From The Theater Times:

[Mitchell’s] version isn’t totally pin-downable about where and when it’s set–it’s mythic, after all–but there’s a Depression-era vibe to above-ground scenes, where penniless poet Orpheus and his lover Eurydice struggle to survive. It is hunger that allows the wealthy Hades to tempt her down to the underworld–to an economically secure but soulless industrial town, where men may be guaranteed work, but forgo contact with the natural world. Naturally, it is Hades who gets rich from their labor.

You will not believe “Why We Build the Wall” was written in 2010.

But this isn’t about politics; it’s about mankind. “Wait For Me” just about killed me.

All in all, just a fascinating, captivating, completely original work. Perfect lyrics, songs that stay with you. Such good stuff.

What I’m reading:

The Ghost Keeper by Natalie Morrill

It is not a chick book, despite what the cover might suggest if you are one of my jerk sons. I keep plucking people by the shirt sleeve and shakily asking if they’ve read this book yet. I don’t know why I haven’t heard more about it. It did win the HarperCollins/UBC Prize for Best New Fiction, which is a good start. I’m working on a review for the Catholic literary mag Dappled Things, where Morrill is fiction editor.

This is seriously brilliant lyrical writing, on a level with the best of Michael Chabon or . . . I don’t know, I don’t want to be crazy, but I keep thinking, “Edith Wharton, no, E.M. Forster, no, Faulkner . . . ”

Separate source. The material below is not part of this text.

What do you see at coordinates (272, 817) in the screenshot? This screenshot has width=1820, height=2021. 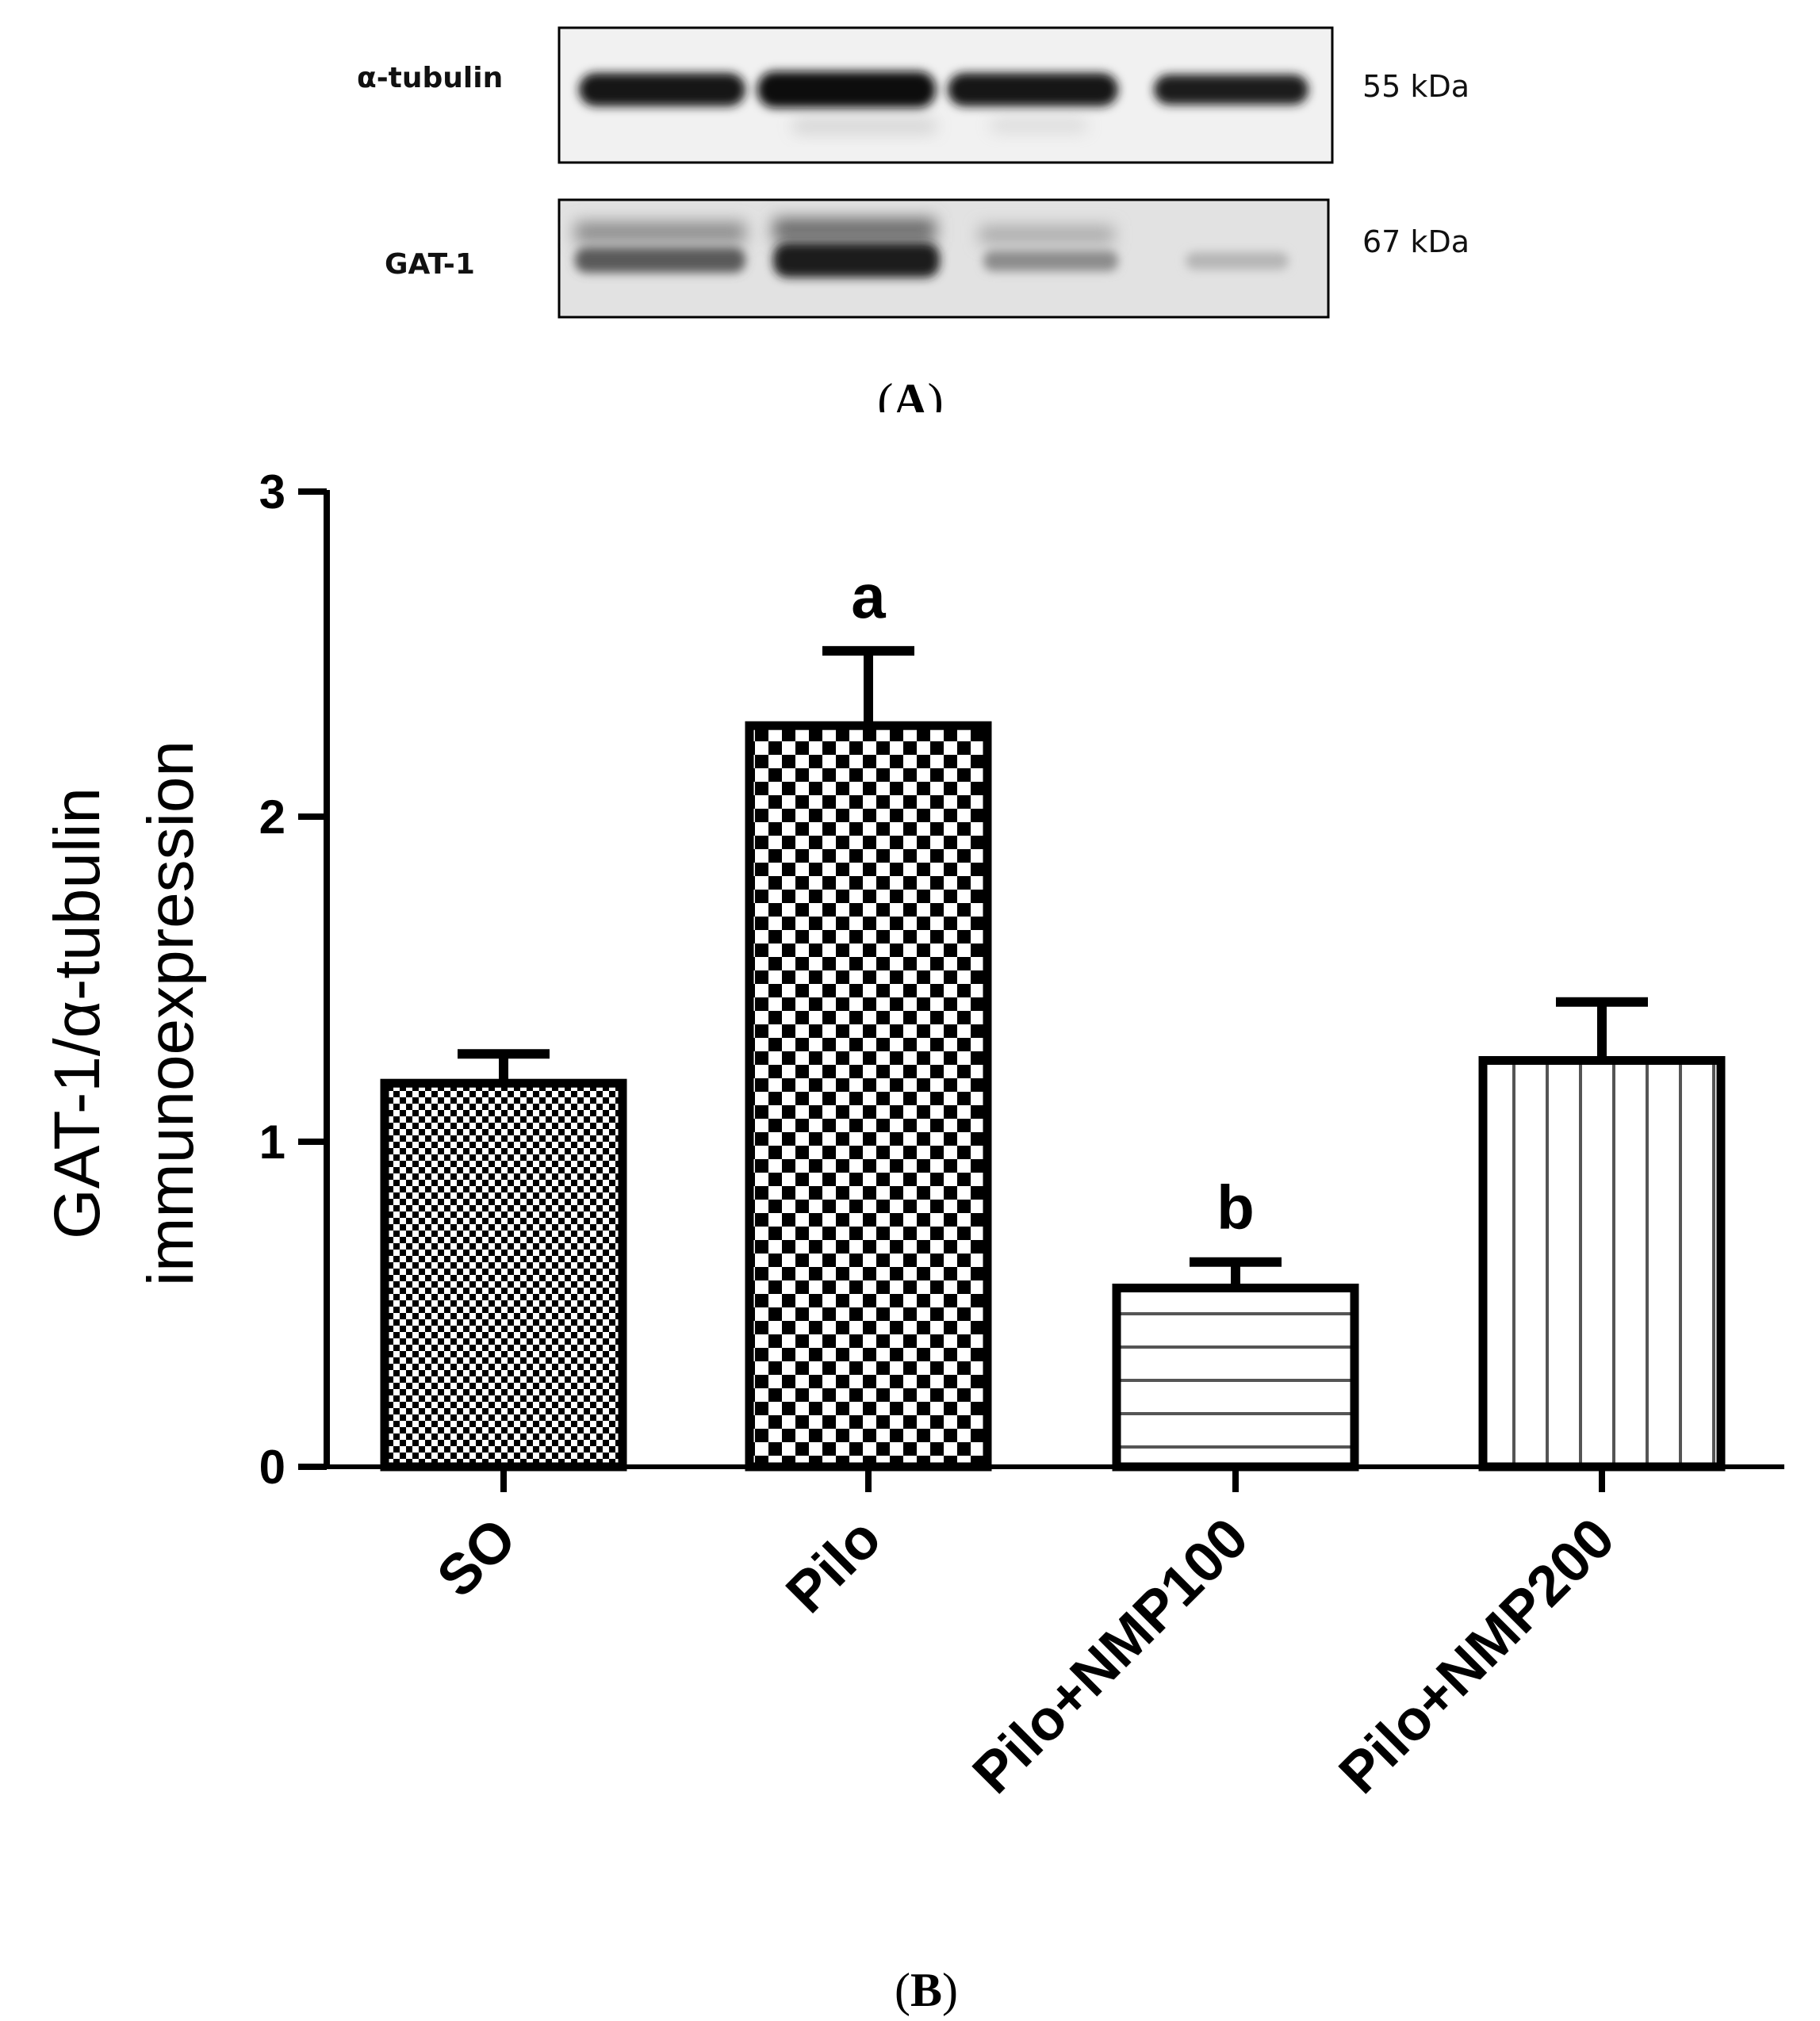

It follows a Jewish Austrian boy with a very particular vocation that keeps pulling him back. He grows up and starts a little family, and they are so happy, until the Anschluss.

The book follows them before, during, and after the war, and I’ve just gotten up to the chapter that describes another, related love story, but an infernally inverted one. And then they all need to figure out: What is love? What is loyalty? What is forgiveness? GOSH. I haven’t finished it yet, but even if it totally mucks up the ending (which I don’t anticipate!) I’ll forgive it, for all the moments of gorgeous tragedy and piercing joy. Do not read on airplanes unless you don’t care if you get stared at for gasping audibly while you read. Wear a sweater; you’ll get chills.

And we’re watching:

Well, we’re still watching The Sopranos. This is the second time around for me, and it’s even better than I remembered. It’s so much funnier than I remembered. It’s a little scary how much more sympathy I have for Tony this time.

I also think they should have won some particular prize for the depiction of dreams.

I guess the common thread in all these things is a sort of lyrical dreamlike quality, realer than real life.

That reminds me, what movie or TV show has the best, most accurate portrayal of dreams? It’s so easy to get it wrong and overplay your hand.